04/10/2013

Mon frère le soleil - Francesco Bernardone

Francesco Bernardone, un mystique du 12ième siècle de l'ère chrétienne, est un modèle remarquable de fils prodigue. A l'instar de Siddhartha Gautama, le Bouddha, il est passé d'un état de captivité à l'intérieur de la tour des valeurs aristocratiques et bourgeoises de son temps au statut d'homme libre, capable de vivre au ras des pâquerettes en harmonie avec ses pairs et le monde créé compris dans sa dimension cosmique et universelle.


Quelques images du film "Brother Sun, Sister Moon", réalisé en 1972 par Franco Zeffirelli, serviront, ci-dessous, à schématiser brièvement quelques étapes majeures du cheminement de celui que je considère comme un guide pour notre temps. Pour qui désire s'intéresser de plus près à cette figure marquante de l'histoire du peuple de D.ieu en Occident, il existe un ouvrage de Julien Green dont je recommande vivement la lecture, qui s'intitule "Frère François".


Le film de Zeffirelli nous plonge, dès les premières minutes, au cœur d'un débat, d'une agonie, d'un tourment dont les mouvements d'abord fiévreux, incertains, hésitants, aboutissent finalement à la mort de son personnage principal et à sa nouvelle naissance.


Fils d'un riche marchand gorgé d'ambition, Francesco était promis à un avenir possible au sein de la classe des nobles de son époque. Se faire remarquer à la guerre et envisager de contracter mariage avec une gente damoiselle portant titre faisaient partie des moyens mis en œuvre pour atteindre cet objectif.


Fait prisonnier et relâché ensuite en mauvaise santé, Francesco revint bredouille de la bataille opposant la commune d'Assisi à la ville voisine de Perugia. Le temps passé en prison favorisa sans doute la remise en question de l'idéal de vie et des valeurs véhiculées par son père.


Le train de vie insouciant que le jeune homme avait mené jusque là avait pour point d'appui la fortune que son père s'était acquise par le commerce d'étoffes précieuses. La vie de Francesco telle qu'elle est relatée dans le film présente à ce stade quelques analogies avec la vie de Siddhartha Gautama:


Zeffirelli fait descendre son personnage dans les soubassements de sa demeure, où une rencontre brutale avec la vieillesse, la maladie et la mort lui ouvrent le champ de conscience.

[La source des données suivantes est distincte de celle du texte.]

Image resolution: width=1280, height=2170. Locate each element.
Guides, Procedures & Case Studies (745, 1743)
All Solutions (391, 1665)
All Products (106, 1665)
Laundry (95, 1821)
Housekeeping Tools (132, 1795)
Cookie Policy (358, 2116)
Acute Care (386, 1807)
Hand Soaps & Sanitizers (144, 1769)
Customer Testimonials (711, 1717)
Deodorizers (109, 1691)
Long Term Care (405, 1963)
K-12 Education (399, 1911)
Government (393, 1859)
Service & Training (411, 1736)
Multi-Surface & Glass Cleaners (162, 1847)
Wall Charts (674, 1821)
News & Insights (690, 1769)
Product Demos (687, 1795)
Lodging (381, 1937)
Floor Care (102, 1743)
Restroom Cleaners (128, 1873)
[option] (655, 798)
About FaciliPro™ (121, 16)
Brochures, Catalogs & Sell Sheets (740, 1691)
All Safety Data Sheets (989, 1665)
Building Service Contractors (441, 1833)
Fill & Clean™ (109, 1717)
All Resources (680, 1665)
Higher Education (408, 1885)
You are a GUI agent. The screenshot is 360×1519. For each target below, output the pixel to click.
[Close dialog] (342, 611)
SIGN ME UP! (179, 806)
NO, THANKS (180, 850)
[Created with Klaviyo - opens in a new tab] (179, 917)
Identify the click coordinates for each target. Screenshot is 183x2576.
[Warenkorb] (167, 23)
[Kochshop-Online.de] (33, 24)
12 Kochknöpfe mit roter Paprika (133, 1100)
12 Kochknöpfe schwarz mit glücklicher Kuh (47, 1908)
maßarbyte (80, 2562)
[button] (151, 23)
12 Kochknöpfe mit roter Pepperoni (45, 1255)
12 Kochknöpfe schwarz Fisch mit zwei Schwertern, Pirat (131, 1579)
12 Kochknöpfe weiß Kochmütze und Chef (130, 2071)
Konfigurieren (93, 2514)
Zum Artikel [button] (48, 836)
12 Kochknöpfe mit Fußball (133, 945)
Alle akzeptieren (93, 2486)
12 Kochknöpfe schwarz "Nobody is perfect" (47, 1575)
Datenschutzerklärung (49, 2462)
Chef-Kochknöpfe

Le commerce du tissu, aussi lucratif et florissant fut-il, se fait aux dépens d'une couche de population dont le travail s'apparente à de l'esclavage.


« Heureux les affamés de justice, ils seront rassasiés » clame l'évangile de cette église dont fait partie la famille Bernardone, cette institution religieuse engoncée dans ses richesses, qui fait la part belle aux puissants de ce monde et relègue à l'arrière-plan les pauvres gens qui sont au cœur des préoccupations de Jésus de Nazareth. Dans un mouvement qui engage tout son être, Francesco donne sa réponse à cet évangile annoncé par Jésus, qui proclame par ailleurs "Heureux les pauvres, le royaume des Cieux est à eux", et fait le choix de la pauvreté volontaire.


Tout à la joie du secret de la sagesse qu'il vient de percer, il se dépouille de ses biens et il invite les siens à en faire autant. C'est le prix à payer pour être affranchi de l'esclavage de l'argent. C'est le tribut qu'il lui semble devoir verser pour obtenir la liberté intérieure et la paix du cœur.


Désormais dégagé des richesses créées de toutes pièces par la main de l'homme, Francesco est à même de tourner enfin librement ses regards vers le cosmos dont il fait partie en tant que créature au même titre que n’importe qui, et qu’il considère désormais dans toute sa splendeur comme une invitation à l’émerveillement, au respect de l’autre dans sa singularité et à la louange du Créateur.